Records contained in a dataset

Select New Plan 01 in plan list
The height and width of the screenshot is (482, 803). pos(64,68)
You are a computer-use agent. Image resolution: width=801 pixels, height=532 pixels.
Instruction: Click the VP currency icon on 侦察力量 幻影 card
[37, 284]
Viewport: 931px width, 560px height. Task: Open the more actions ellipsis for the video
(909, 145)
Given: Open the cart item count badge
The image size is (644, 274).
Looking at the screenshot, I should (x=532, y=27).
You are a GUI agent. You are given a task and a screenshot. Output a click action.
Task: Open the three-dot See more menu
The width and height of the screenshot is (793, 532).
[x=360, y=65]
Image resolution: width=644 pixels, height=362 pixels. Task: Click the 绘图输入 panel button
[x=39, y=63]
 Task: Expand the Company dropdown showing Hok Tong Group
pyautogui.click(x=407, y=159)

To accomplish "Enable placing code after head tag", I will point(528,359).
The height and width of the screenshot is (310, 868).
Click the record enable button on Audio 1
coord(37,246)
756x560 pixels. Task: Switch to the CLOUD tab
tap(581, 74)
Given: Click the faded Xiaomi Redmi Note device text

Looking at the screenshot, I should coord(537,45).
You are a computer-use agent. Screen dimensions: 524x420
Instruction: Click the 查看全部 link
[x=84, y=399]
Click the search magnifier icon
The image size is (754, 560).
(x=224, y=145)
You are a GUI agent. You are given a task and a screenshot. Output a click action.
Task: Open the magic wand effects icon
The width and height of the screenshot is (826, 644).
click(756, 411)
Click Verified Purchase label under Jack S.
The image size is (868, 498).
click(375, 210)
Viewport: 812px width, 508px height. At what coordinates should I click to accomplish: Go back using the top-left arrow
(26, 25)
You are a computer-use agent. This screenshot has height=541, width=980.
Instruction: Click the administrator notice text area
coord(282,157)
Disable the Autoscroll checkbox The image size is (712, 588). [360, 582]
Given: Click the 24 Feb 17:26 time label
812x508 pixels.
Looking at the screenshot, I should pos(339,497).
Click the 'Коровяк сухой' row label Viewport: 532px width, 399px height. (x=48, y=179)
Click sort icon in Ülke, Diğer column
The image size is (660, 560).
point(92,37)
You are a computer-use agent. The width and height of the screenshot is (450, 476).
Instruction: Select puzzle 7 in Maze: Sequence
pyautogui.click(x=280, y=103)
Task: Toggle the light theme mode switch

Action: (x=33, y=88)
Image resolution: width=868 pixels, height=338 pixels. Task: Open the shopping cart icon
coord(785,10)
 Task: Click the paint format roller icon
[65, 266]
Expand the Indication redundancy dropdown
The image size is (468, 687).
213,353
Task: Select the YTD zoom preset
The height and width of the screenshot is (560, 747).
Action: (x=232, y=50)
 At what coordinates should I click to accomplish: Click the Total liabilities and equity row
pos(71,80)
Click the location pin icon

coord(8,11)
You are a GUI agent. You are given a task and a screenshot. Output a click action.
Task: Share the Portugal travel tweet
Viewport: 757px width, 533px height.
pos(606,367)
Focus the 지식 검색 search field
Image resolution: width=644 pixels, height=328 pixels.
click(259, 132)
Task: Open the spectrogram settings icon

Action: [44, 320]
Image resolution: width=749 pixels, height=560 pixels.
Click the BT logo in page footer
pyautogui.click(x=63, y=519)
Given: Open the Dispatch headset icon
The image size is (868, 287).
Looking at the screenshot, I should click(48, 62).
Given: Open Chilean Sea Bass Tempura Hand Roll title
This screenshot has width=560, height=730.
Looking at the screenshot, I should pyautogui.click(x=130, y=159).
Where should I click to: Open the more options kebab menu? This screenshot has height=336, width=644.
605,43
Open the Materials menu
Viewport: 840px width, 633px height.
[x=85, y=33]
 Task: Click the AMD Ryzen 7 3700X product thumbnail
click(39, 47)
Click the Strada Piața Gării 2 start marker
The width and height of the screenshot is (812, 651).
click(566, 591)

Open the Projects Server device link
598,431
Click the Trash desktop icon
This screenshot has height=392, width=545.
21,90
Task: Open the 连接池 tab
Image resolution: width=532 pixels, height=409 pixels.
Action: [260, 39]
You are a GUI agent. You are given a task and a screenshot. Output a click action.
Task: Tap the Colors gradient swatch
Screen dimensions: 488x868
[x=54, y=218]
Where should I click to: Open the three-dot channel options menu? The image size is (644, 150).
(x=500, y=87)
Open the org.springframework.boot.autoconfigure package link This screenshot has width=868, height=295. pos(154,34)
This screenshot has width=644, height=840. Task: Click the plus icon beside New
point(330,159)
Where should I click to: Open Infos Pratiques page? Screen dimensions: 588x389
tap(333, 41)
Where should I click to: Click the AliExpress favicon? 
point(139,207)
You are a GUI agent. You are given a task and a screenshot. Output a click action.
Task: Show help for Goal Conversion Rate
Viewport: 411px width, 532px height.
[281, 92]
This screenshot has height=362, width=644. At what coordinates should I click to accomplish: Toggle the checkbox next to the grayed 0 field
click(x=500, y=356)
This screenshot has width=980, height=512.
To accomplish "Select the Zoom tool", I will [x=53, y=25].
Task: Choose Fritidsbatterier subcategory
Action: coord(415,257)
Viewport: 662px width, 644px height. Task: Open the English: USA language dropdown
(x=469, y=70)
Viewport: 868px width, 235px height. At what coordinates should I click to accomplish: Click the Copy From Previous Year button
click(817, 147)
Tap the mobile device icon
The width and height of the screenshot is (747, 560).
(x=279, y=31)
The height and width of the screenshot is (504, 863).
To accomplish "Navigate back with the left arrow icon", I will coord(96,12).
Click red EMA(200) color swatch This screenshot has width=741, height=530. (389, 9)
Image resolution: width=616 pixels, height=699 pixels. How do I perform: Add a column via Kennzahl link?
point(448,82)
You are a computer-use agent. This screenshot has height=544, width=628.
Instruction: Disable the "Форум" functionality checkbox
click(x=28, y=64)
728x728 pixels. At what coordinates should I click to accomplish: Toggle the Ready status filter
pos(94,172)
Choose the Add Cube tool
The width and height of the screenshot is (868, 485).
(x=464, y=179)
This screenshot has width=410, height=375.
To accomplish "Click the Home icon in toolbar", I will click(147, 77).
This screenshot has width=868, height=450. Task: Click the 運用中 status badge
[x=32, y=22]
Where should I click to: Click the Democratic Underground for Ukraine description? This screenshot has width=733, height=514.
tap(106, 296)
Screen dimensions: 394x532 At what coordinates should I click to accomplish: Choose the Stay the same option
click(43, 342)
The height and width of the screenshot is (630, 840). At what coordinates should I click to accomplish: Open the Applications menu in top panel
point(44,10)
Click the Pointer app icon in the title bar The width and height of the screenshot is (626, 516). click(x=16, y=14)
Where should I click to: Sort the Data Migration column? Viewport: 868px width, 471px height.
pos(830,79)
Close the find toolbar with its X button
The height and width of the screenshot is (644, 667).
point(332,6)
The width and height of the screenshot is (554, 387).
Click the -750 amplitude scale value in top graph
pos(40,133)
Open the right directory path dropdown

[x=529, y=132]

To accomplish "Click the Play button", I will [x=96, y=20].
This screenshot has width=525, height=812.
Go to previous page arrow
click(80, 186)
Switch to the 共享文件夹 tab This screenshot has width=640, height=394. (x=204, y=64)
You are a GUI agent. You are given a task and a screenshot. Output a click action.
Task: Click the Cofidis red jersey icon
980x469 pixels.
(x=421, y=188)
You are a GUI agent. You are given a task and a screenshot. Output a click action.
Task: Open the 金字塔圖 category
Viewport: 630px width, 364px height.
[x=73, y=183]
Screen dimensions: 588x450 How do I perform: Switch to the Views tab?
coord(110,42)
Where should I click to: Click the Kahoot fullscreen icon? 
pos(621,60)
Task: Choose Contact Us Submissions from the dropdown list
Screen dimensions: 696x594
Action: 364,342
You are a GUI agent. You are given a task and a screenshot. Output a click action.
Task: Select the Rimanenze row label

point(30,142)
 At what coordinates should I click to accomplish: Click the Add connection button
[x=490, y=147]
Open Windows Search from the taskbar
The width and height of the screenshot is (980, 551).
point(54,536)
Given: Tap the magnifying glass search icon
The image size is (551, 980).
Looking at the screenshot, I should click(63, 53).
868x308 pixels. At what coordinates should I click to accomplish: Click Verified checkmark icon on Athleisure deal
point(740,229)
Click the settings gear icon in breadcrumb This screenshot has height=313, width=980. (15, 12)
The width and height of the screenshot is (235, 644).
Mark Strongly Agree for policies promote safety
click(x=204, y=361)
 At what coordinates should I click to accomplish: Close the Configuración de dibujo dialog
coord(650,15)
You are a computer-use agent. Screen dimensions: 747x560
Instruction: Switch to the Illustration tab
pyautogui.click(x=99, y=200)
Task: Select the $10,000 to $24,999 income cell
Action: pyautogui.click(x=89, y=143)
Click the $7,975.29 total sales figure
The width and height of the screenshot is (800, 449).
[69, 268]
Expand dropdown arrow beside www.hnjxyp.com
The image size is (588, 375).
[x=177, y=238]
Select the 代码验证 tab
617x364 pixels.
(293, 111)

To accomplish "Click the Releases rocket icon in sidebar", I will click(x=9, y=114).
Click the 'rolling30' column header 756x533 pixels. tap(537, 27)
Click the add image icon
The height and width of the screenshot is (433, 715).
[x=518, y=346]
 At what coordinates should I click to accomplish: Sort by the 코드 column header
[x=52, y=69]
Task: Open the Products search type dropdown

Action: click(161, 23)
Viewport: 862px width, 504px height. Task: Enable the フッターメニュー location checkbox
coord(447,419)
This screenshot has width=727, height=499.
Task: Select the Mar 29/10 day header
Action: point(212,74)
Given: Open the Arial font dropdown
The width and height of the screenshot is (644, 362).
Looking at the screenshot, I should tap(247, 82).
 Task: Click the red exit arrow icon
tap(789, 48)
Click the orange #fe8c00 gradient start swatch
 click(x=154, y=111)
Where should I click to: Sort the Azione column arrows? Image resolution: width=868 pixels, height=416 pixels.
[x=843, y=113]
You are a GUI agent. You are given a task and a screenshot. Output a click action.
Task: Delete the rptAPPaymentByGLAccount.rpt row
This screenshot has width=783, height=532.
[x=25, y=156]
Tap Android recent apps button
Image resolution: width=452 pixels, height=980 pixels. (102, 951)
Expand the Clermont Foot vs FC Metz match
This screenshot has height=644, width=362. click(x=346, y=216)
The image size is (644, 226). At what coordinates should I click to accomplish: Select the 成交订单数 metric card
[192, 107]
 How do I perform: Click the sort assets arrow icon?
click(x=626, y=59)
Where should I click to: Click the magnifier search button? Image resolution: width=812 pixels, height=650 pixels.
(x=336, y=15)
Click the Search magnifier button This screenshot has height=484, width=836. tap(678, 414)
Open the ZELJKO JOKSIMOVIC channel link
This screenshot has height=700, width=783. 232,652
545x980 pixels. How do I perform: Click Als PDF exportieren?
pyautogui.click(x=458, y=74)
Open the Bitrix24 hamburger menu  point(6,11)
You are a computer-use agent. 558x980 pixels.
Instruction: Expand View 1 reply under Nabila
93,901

## Exercise aim
Your answer should be each line of the data that contains the word "with", copied as it stands.

## Solution for this problem
To accomplish "Navigate back with the left arrow icon", I will coord(96,12).
Close the find toolbar with its X button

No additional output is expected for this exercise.